__Work instructions__.
In the entries below, find every line with "radio" and copy it.

__Task material__.

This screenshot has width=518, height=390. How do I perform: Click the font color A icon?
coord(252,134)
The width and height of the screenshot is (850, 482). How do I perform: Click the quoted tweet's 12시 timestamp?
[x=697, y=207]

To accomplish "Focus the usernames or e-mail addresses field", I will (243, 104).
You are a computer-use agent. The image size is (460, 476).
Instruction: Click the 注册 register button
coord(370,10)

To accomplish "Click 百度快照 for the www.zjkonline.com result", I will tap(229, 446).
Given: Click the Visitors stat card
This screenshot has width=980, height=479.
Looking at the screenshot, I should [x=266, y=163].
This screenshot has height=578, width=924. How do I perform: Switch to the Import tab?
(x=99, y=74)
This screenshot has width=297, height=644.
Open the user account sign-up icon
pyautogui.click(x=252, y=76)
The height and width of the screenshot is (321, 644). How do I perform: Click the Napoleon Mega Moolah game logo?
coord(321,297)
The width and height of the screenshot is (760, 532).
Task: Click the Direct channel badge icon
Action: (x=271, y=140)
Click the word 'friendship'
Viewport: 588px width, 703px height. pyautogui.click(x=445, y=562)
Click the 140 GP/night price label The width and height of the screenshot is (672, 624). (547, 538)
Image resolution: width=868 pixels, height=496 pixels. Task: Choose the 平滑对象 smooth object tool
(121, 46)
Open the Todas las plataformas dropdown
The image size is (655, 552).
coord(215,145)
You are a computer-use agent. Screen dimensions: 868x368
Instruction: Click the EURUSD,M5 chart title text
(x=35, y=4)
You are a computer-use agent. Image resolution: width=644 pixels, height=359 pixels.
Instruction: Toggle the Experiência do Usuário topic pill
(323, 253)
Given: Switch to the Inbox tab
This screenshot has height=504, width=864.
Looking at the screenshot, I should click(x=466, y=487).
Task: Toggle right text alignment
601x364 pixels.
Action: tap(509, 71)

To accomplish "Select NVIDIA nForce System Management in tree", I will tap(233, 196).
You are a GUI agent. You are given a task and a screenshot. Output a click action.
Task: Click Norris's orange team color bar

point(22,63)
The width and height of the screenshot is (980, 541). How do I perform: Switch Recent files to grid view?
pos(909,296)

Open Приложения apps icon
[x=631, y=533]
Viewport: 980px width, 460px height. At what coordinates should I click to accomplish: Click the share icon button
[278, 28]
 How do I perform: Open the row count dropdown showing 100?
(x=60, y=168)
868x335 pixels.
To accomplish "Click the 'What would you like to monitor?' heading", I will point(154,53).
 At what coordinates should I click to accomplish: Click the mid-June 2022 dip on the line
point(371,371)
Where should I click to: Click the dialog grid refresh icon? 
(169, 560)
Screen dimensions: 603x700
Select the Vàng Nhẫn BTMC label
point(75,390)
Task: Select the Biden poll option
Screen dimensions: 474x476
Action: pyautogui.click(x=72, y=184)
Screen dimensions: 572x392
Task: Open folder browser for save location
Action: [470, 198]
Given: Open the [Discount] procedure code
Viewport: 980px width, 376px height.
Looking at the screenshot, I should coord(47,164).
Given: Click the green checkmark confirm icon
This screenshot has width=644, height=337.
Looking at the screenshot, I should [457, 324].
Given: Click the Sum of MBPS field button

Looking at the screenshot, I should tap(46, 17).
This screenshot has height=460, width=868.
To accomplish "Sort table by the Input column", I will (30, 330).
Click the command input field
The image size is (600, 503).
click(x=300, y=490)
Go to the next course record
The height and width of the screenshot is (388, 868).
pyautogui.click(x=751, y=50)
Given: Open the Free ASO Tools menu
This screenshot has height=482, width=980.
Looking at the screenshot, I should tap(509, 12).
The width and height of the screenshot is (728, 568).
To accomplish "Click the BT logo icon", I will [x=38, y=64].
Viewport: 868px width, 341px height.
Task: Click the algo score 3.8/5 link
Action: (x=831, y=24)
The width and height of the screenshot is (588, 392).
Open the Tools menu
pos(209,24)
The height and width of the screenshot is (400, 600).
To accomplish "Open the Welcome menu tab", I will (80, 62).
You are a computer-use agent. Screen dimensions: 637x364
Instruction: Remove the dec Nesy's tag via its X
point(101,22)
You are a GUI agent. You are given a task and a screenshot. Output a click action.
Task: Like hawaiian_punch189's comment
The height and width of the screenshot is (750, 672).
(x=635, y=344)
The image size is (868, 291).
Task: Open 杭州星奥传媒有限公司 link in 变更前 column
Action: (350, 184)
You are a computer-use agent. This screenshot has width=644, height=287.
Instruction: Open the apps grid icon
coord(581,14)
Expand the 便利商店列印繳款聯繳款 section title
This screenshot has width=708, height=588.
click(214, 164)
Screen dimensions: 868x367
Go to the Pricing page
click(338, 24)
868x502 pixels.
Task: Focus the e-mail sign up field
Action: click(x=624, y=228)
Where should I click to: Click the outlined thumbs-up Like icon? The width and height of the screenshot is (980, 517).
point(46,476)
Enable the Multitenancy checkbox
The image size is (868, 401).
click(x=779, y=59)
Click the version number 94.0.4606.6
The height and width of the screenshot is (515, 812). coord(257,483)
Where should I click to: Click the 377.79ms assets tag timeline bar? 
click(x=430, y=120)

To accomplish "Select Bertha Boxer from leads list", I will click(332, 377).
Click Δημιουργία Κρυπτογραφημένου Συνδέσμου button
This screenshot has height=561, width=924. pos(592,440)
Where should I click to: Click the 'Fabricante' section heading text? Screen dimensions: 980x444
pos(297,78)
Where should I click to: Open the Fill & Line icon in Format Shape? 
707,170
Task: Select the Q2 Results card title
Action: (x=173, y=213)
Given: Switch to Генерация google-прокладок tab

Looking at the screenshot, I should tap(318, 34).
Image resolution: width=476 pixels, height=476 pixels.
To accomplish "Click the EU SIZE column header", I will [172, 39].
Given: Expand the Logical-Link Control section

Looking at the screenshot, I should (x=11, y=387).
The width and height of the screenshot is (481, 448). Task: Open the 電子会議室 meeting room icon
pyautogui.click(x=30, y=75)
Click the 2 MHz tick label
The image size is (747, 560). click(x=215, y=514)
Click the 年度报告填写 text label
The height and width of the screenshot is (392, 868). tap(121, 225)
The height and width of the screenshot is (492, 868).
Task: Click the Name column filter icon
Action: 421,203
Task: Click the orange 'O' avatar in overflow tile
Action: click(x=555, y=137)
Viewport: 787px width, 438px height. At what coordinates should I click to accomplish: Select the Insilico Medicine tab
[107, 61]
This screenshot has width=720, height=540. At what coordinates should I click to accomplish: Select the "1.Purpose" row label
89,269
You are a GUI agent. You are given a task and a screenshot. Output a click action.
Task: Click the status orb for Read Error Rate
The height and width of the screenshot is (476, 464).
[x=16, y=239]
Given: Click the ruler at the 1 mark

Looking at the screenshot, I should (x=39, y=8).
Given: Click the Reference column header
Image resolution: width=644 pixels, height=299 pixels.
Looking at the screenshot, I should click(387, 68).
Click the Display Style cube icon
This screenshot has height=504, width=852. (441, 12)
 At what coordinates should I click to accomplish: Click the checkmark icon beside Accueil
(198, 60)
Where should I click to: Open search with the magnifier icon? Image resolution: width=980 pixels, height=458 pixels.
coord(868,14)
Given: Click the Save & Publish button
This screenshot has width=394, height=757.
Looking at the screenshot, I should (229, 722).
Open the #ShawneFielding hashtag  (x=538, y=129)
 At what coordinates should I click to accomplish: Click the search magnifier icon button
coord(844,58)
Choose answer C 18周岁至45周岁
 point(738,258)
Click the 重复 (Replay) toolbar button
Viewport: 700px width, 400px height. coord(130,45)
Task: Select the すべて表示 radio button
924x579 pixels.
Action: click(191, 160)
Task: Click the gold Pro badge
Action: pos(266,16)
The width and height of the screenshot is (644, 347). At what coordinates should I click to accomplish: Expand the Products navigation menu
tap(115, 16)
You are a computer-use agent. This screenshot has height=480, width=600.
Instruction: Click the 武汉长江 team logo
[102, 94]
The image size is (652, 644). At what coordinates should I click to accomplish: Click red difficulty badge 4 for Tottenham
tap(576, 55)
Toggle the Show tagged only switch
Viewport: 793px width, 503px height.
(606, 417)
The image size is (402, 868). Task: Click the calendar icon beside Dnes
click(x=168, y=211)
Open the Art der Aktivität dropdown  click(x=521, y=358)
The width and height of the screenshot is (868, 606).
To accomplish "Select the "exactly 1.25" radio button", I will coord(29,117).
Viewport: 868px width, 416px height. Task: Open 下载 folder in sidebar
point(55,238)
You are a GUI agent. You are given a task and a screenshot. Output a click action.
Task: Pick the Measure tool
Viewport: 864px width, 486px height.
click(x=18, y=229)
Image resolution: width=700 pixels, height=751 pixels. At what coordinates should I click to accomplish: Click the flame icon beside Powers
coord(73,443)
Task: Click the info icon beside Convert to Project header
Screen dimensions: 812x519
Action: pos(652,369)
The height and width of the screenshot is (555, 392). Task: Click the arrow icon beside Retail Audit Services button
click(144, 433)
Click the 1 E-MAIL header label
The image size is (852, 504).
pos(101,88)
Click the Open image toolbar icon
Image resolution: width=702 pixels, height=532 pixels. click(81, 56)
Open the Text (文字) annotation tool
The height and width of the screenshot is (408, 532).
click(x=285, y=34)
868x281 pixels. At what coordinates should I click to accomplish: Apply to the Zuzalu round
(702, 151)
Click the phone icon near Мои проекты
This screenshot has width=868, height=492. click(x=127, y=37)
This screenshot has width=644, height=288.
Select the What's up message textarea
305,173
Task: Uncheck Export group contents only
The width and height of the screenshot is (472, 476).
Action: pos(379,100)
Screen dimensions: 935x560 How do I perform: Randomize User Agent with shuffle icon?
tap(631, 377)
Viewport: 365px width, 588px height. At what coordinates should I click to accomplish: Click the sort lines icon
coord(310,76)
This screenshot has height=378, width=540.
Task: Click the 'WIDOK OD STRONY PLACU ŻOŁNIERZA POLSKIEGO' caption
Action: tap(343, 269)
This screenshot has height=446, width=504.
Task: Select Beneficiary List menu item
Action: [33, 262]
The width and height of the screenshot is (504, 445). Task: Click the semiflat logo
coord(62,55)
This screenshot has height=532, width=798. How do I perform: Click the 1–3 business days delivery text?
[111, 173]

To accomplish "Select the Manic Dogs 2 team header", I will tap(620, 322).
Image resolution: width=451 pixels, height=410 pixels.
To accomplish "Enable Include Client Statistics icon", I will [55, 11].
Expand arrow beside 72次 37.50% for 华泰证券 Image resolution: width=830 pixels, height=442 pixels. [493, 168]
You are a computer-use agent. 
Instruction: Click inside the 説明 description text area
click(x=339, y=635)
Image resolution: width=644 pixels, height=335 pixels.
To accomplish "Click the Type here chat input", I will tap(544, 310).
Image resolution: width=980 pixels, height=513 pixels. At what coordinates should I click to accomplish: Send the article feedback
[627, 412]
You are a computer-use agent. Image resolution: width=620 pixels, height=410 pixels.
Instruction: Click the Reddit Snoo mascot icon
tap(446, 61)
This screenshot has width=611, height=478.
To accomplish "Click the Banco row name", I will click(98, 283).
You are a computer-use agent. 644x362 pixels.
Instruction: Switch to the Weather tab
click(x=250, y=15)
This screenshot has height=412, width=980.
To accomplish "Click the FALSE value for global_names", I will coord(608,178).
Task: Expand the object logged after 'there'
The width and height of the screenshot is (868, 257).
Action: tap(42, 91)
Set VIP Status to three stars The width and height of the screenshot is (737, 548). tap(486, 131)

__Task answer__.
Task: Select the すべて表示 radio button
To accomplish "Select the "exactly 1.25" radio button", I will coord(29,117).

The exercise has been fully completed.